* [Task statement]
Give an exact transcription limited to the lines from the one with "1316x825 pixels." through the end of the entries, including both; no pictures belong in it.

Stored data
<<<<

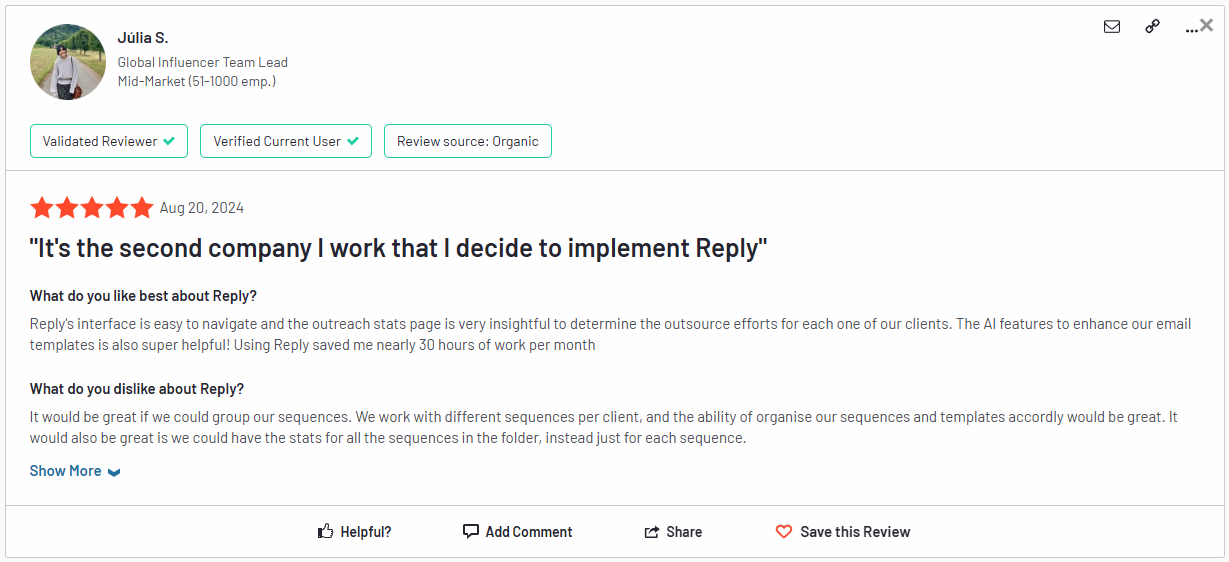Click the green checkmark on Verified Current User
The image size is (1229, 562).
point(353,141)
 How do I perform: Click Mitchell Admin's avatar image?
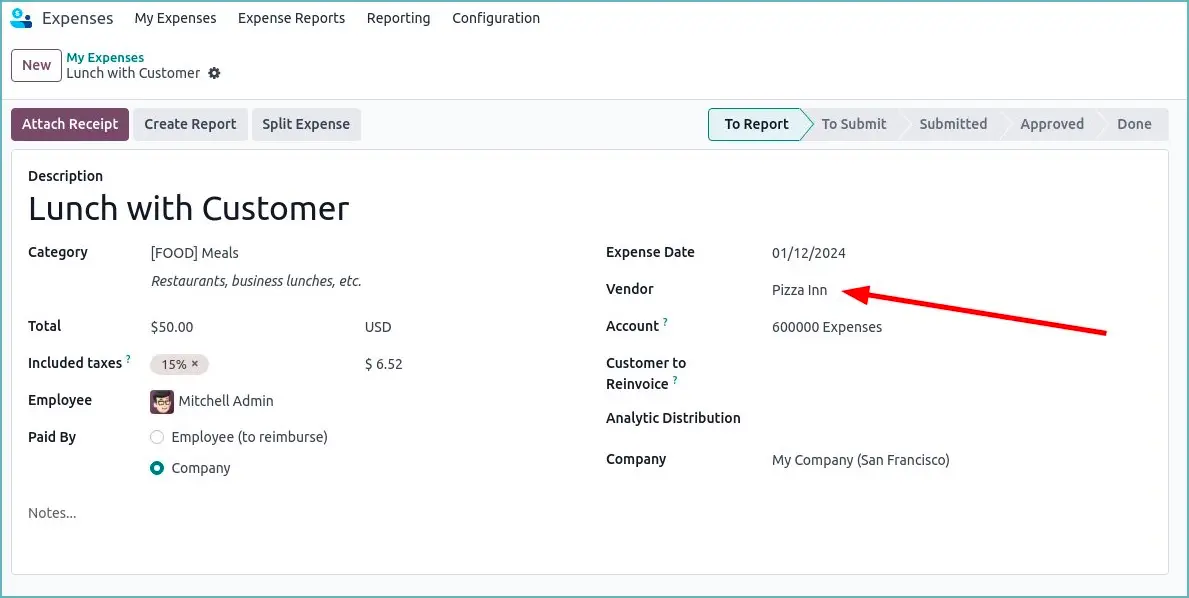(x=162, y=401)
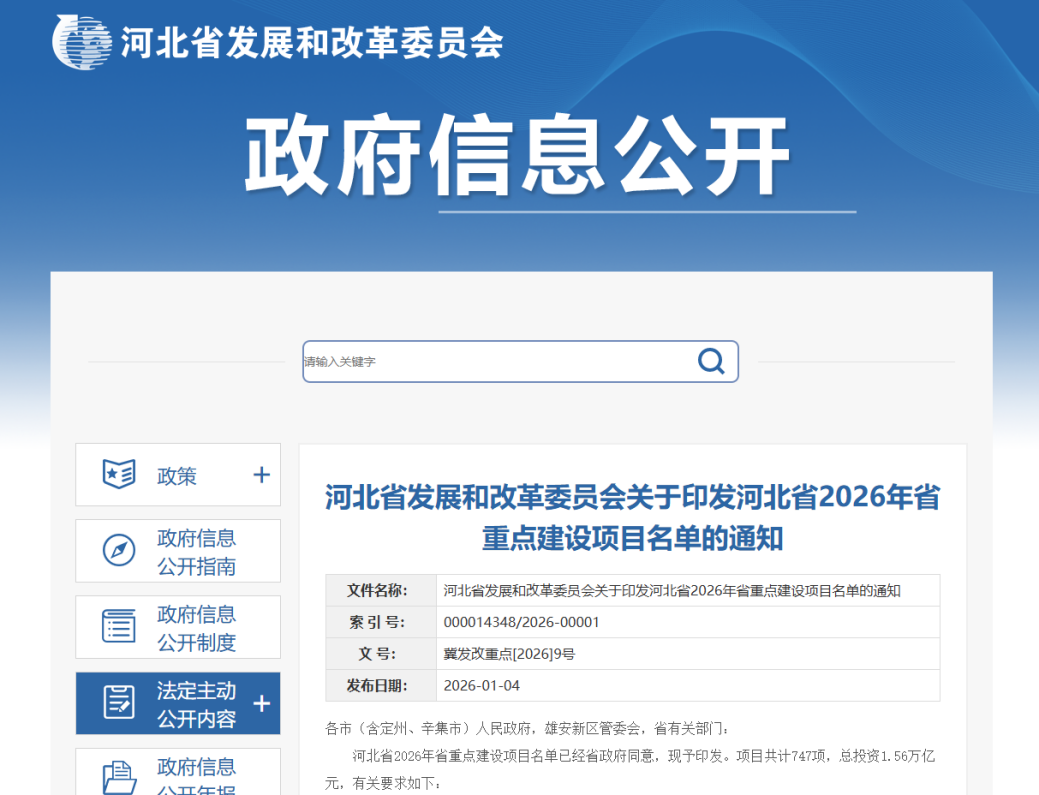The width and height of the screenshot is (1039, 795).
Task: Click the document number 冀发改重点[2026]9号
Action: click(x=509, y=654)
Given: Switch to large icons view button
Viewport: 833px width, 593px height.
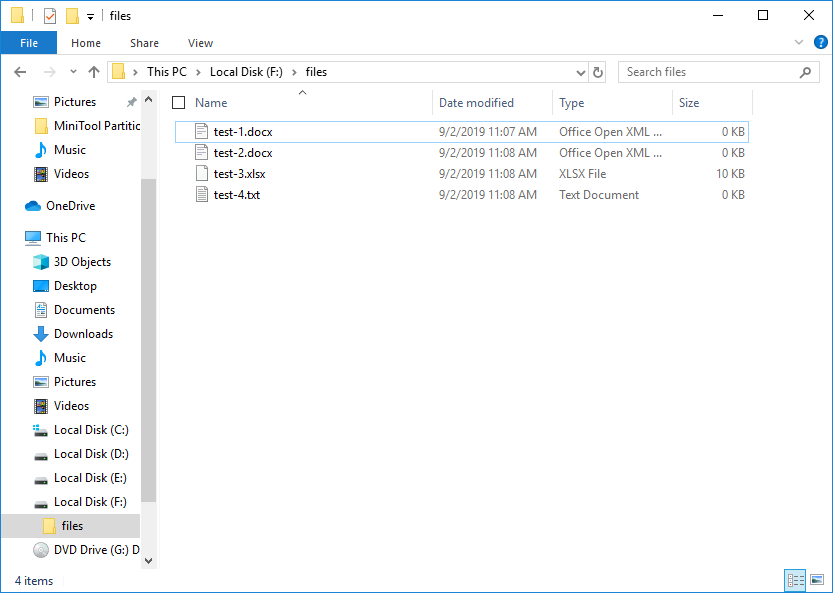Looking at the screenshot, I should pos(817,580).
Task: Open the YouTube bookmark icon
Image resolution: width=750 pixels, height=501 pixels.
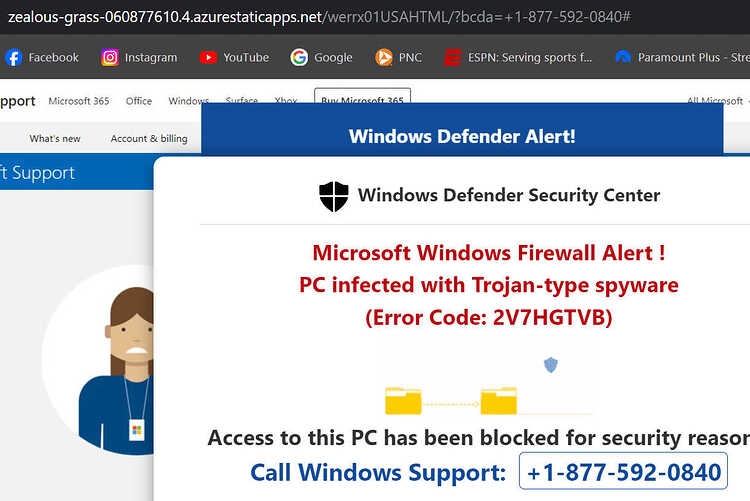Action: pos(208,57)
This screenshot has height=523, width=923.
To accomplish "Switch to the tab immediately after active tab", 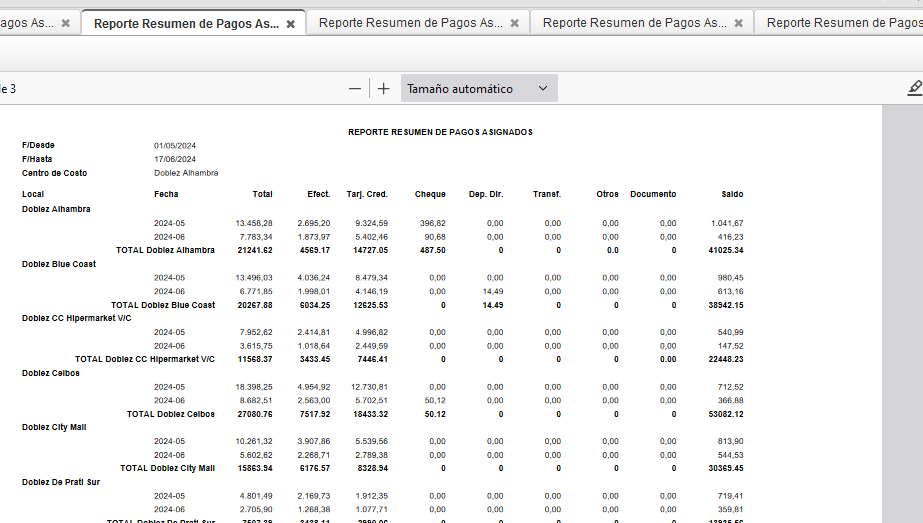I will click(x=411, y=23).
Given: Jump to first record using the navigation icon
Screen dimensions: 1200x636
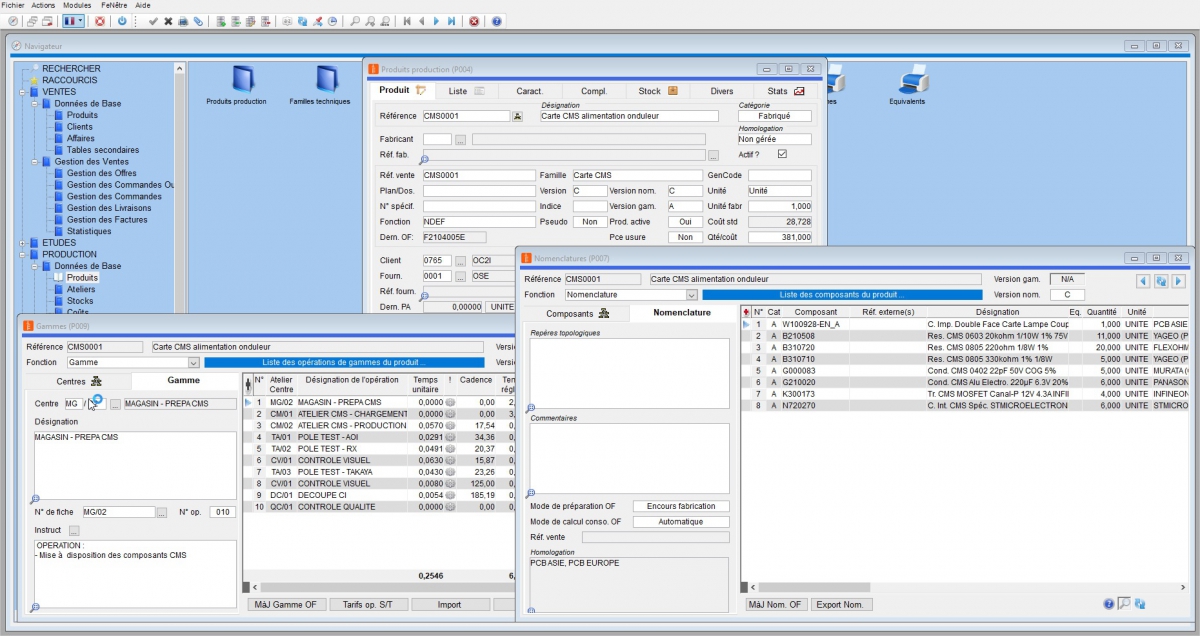Looking at the screenshot, I should pyautogui.click(x=405, y=20).
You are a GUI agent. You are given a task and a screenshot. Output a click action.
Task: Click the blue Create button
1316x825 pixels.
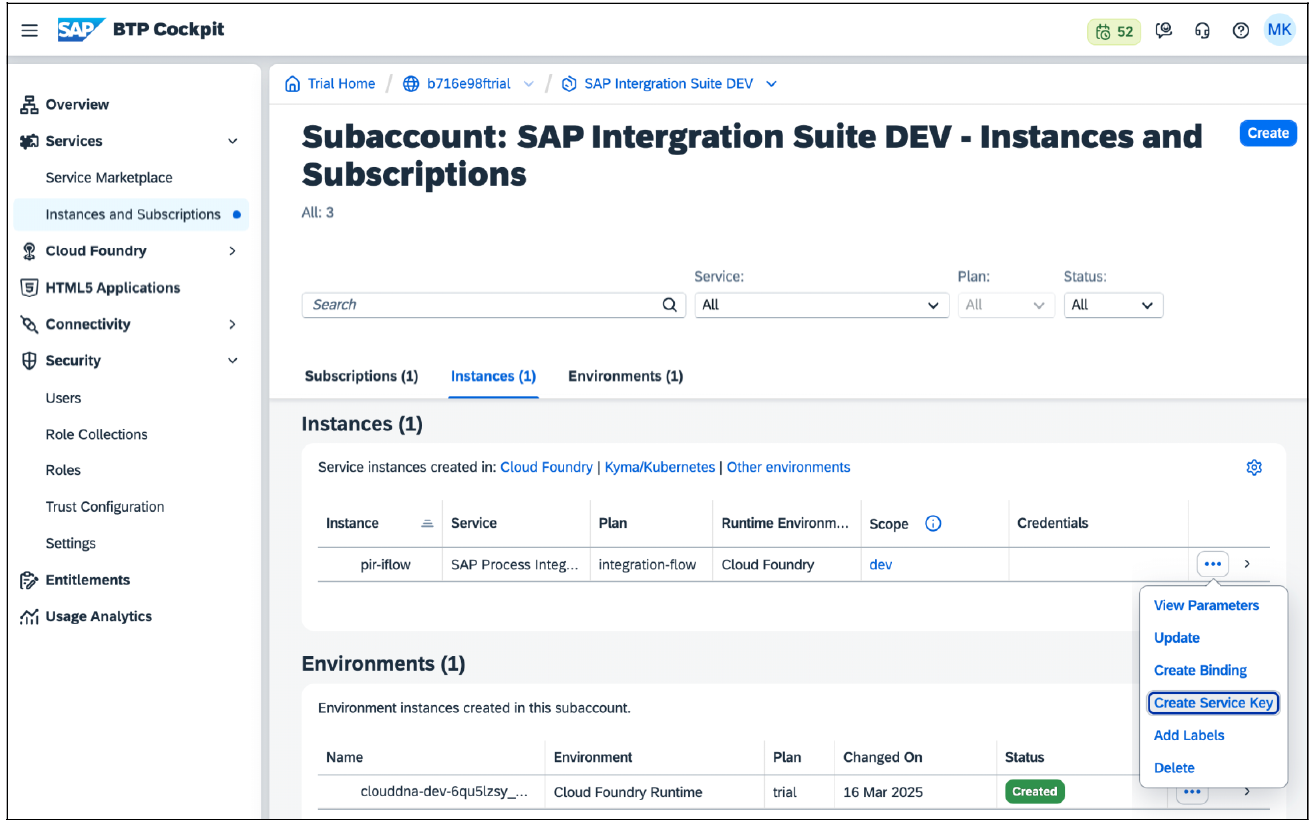tap(1267, 133)
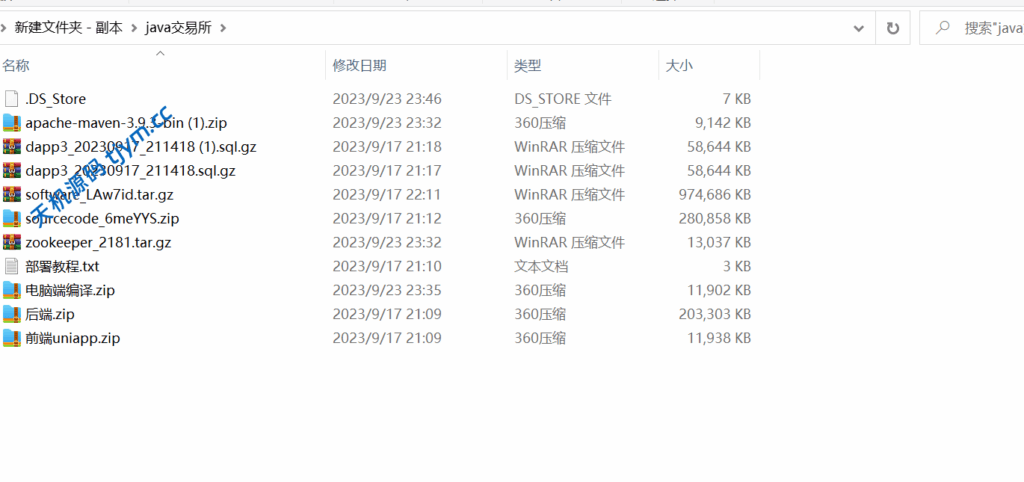This screenshot has width=1024, height=482.
Task: Sort by 类型 column header
Action: [528, 66]
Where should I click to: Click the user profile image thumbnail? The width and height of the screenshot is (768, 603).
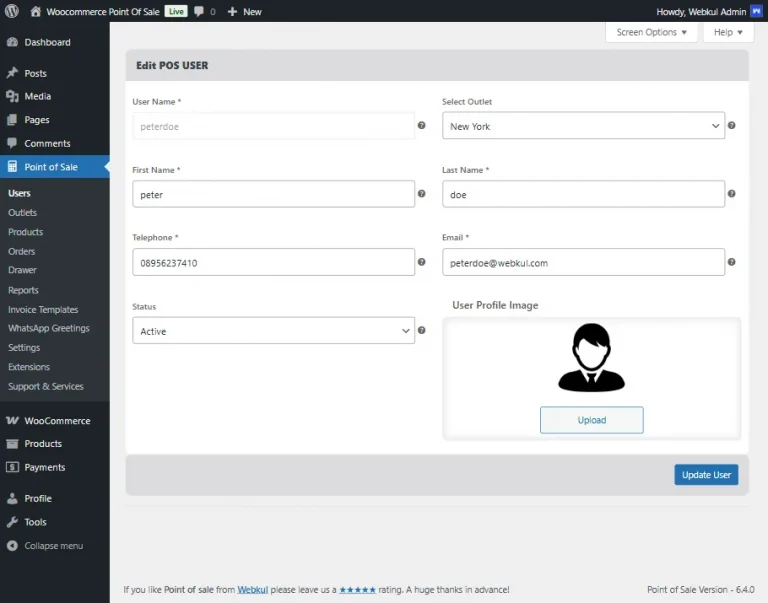(591, 358)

>>>>

* [Exercise solution]
1316x825 pixels.
tap(1267, 133)
This screenshot has width=1024, height=482.
Task: Sort by 类型 column header
Action: [528, 66]
Where should I click to: Click the user profile image thumbnail? The width and height of the screenshot is (768, 603).
(591, 358)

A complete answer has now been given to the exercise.